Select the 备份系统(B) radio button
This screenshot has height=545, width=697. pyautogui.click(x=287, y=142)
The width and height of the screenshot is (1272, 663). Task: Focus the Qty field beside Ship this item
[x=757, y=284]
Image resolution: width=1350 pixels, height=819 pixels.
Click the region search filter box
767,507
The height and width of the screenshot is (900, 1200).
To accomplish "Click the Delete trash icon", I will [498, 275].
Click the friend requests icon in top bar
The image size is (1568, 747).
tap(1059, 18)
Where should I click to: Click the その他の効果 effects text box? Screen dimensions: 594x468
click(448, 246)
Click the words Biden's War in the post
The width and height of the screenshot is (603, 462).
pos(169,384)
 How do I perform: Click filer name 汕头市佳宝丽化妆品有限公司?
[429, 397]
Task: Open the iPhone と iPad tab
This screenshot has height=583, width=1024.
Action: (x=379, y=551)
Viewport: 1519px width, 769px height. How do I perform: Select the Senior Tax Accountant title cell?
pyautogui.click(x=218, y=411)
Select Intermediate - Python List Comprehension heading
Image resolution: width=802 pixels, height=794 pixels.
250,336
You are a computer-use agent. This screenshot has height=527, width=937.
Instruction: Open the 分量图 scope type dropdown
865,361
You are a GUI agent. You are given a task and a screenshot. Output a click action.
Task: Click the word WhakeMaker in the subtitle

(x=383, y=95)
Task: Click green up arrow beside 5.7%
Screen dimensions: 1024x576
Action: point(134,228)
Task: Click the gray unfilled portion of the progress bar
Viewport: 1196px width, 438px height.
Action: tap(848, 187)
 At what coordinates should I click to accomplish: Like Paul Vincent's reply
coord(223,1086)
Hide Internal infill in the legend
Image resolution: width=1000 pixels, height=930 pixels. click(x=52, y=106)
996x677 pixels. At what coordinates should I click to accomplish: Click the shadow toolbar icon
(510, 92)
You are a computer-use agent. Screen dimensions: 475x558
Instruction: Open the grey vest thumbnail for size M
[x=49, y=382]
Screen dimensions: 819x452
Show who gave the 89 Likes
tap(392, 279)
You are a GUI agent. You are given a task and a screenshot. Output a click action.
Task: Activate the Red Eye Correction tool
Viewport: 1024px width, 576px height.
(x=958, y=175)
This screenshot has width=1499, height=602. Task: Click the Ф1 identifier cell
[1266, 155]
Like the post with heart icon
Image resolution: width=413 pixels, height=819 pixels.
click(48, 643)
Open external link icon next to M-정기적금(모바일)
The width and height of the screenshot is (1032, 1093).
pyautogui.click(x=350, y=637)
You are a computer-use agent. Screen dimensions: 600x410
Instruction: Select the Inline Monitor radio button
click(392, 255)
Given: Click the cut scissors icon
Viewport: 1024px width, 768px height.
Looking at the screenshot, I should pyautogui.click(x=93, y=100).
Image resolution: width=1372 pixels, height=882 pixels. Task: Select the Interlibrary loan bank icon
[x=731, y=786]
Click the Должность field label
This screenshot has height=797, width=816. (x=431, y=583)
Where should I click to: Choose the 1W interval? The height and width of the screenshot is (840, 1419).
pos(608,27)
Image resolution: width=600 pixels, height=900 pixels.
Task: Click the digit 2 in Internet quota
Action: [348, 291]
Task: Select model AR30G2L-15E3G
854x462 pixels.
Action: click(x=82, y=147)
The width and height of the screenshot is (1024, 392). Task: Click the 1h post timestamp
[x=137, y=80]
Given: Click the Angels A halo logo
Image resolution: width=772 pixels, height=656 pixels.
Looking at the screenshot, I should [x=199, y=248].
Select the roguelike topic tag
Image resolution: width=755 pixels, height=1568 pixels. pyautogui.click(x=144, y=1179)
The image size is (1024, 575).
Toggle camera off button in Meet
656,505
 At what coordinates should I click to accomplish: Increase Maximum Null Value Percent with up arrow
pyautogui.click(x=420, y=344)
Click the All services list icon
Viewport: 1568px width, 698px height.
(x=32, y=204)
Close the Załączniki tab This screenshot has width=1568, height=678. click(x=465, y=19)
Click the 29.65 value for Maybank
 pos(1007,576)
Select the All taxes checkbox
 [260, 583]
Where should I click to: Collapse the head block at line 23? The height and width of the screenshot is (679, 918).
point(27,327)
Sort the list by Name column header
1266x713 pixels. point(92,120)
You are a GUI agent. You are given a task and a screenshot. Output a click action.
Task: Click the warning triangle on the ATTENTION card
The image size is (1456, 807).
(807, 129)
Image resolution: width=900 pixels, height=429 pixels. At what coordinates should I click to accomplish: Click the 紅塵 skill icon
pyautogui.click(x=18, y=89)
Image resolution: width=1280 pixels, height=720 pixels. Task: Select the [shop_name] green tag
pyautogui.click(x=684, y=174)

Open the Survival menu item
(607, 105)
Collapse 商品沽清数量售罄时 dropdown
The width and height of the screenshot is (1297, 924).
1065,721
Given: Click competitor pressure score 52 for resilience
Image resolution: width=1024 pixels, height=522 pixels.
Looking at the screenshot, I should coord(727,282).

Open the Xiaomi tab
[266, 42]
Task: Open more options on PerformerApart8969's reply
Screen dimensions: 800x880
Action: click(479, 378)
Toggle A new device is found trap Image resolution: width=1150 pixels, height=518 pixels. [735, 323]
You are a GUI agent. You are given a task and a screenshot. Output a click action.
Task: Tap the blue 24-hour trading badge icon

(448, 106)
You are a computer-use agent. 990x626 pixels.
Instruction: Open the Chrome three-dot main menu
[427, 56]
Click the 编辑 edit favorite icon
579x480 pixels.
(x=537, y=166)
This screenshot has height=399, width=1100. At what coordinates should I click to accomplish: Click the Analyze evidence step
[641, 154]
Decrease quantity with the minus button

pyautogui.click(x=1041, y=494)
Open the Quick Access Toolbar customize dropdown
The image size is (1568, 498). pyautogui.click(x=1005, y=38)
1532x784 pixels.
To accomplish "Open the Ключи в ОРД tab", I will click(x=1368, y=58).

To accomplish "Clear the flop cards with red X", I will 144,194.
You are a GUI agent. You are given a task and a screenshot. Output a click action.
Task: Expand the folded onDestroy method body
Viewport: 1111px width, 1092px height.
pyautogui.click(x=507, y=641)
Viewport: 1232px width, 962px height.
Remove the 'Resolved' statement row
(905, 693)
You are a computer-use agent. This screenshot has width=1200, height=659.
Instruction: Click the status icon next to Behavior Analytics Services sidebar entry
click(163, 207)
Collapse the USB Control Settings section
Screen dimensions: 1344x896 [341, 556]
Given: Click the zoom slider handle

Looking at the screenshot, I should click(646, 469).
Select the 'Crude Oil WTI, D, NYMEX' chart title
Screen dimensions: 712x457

■ **What needs to be done**
Write the listing out again in full, exactly as it stands above.

■ **Your solution**
Select the 备份系统(B) radio button
This screenshot has height=545, width=697. pyautogui.click(x=287, y=142)
The width and height of the screenshot is (1272, 663). Task: Focus the Qty field beside Ship this item
[x=757, y=284]
Image resolution: width=1350 pixels, height=819 pixels.
Click the region search filter box
767,507
The height and width of the screenshot is (900, 1200).
To accomplish "Click the Delete trash icon", I will [498, 275].
Click the friend requests icon in top bar
The image size is (1568, 747).
tap(1059, 18)
Where should I click to: Click the その他の効果 effects text box? Screen dimensions: 594x468
click(448, 246)
Click the words Biden's War in the post
The width and height of the screenshot is (603, 462).
pos(169,384)
 How do I perform: Click filer name 汕头市佳宝丽化妆品有限公司?
[429, 397]
Task: Open the iPhone と iPad tab
This screenshot has height=583, width=1024.
Action: (x=379, y=551)
Viewport: 1519px width, 769px height. How do I perform: Select the Senior Tax Accountant title cell?
pyautogui.click(x=218, y=411)
Select Intermediate - Python List Comprehension heading
Image resolution: width=802 pixels, height=794 pixels.
250,336
You are a computer-use agent. This screenshot has height=527, width=937.
Instruction: Open the 分量图 scope type dropdown
865,361
You are a GUI agent. You are given a task and a screenshot. Output a click action.
Task: Click the word WhakeMaker in the subtitle

(x=383, y=95)
Task: Click green up arrow beside 5.7%
Screen dimensions: 1024x576
Action: point(134,228)
Task: Click the gray unfilled portion of the progress bar
Viewport: 1196px width, 438px height.
Action: tap(848, 187)
 At what coordinates should I click to accomplish: Like Paul Vincent's reply
coord(223,1086)
Hide Internal infill in the legend
Image resolution: width=1000 pixels, height=930 pixels. click(x=52, y=106)
996x677 pixels. At what coordinates should I click to accomplish: Click the shadow toolbar icon
(510, 92)
You are a computer-use agent. Screen dimensions: 475x558
Instruction: Open the grey vest thumbnail for size M
[x=49, y=382]
Screen dimensions: 819x452
Show who gave the 89 Likes
tap(392, 279)
You are a GUI agent. You are given a task and a screenshot. Output a click action.
Task: Activate the Red Eye Correction tool
Viewport: 1024px width, 576px height.
(x=958, y=175)
This screenshot has width=1499, height=602. Task: Click the Ф1 identifier cell
[1266, 155]
Like the post with heart icon
Image resolution: width=413 pixels, height=819 pixels.
click(48, 643)
Open external link icon next to M-정기적금(모바일)
The width and height of the screenshot is (1032, 1093).
pyautogui.click(x=350, y=637)
You are a computer-use agent. Screen dimensions: 600x410
Instruction: Select the Inline Monitor radio button
click(392, 255)
Given: Click the cut scissors icon
Viewport: 1024px width, 768px height.
Looking at the screenshot, I should pyautogui.click(x=93, y=100).
Image resolution: width=1372 pixels, height=882 pixels. Task: Select the Interlibrary loan bank icon
[x=731, y=786]
Click the Должность field label
This screenshot has height=797, width=816. (x=431, y=583)
Where should I click to: Choose the 1W interval? The height and width of the screenshot is (840, 1419).
pos(608,27)
Image resolution: width=600 pixels, height=900 pixels.
Task: Click the digit 2 in Internet quota
Action: [348, 291]
Task: Select model AR30G2L-15E3G
854x462 pixels.
Action: click(x=82, y=147)
The width and height of the screenshot is (1024, 392). Task: Click the 1h post timestamp
[x=137, y=80]
Given: Click the Angels A halo logo
Image resolution: width=772 pixels, height=656 pixels.
Looking at the screenshot, I should [x=199, y=248].
Select the roguelike topic tag
Image resolution: width=755 pixels, height=1568 pixels. pyautogui.click(x=144, y=1179)
The image size is (1024, 575).
Toggle camera off button in Meet
656,505
 At what coordinates should I click to accomplish: Increase Maximum Null Value Percent with up arrow
pyautogui.click(x=420, y=344)
Click the All services list icon
Viewport: 1568px width, 698px height.
(x=32, y=204)
Close the Załączniki tab This screenshot has width=1568, height=678. click(x=465, y=19)
Click the 29.65 value for Maybank
 pos(1007,576)
Select the All taxes checkbox
 [260, 583]
Where should I click to: Collapse the head block at line 23? The height and width of the screenshot is (679, 918).
point(27,327)
Sort the list by Name column header
1266x713 pixels. point(92,120)
You are a GUI agent. You are given a task and a screenshot. Output a click action.
Task: Click the warning triangle on the ATTENTION card
The image size is (1456, 807).
(807, 129)
Image resolution: width=900 pixels, height=429 pixels. At what coordinates should I click to accomplish: Click the 紅塵 skill icon
pyautogui.click(x=18, y=89)
Image resolution: width=1280 pixels, height=720 pixels. Task: Select the [shop_name] green tag
pyautogui.click(x=684, y=174)

Open the Survival menu item
(607, 105)
Collapse 商品沽清数量售罄时 dropdown
The width and height of the screenshot is (1297, 924).
1065,721
Given: Click competitor pressure score 52 for resilience
Image resolution: width=1024 pixels, height=522 pixels.
Looking at the screenshot, I should coord(727,282).

Open the Xiaomi tab
[266, 42]
Task: Open more options on PerformerApart8969's reply
Screen dimensions: 800x880
Action: click(479, 378)
Toggle A new device is found trap Image resolution: width=1150 pixels, height=518 pixels. [735, 323]
You are a GUI agent. You are given a task and a screenshot. Output a click action.
Task: Tap the blue 24-hour trading badge icon

(448, 106)
You are a computer-use agent. 990x626 pixels.
Instruction: Open the Chrome three-dot main menu
[427, 56]
Click the 编辑 edit favorite icon
579x480 pixels.
(x=537, y=166)
This screenshot has height=399, width=1100. At what coordinates should I click to accomplish: Click the Analyze evidence step
[641, 154]
Decrease quantity with the minus button

pyautogui.click(x=1041, y=494)
Open the Quick Access Toolbar customize dropdown
The image size is (1568, 498). pyautogui.click(x=1005, y=38)
1532x784 pixels.
To accomplish "Open the Ключи в ОРД tab", I will click(x=1368, y=58).

To accomplish "Clear the flop cards with red X", I will 144,194.
You are a GUI agent. You are given a task and a screenshot. Output a click action.
Task: Expand the folded onDestroy method body
Viewport: 1111px width, 1092px height.
pyautogui.click(x=507, y=641)
Viewport: 1232px width, 962px height.
Remove the 'Resolved' statement row
(905, 693)
You are a computer-use agent. This screenshot has width=1200, height=659.
Instruction: Click the status icon next to Behavior Analytics Services sidebar entry
click(163, 207)
Collapse the USB Control Settings section
Screen dimensions: 1344x896 [341, 556]
Given: Click the zoom slider handle

Looking at the screenshot, I should click(646, 469).
Select the 'Crude Oil WTI, D, NYMEX' chart title
Screen dimensions: 712x457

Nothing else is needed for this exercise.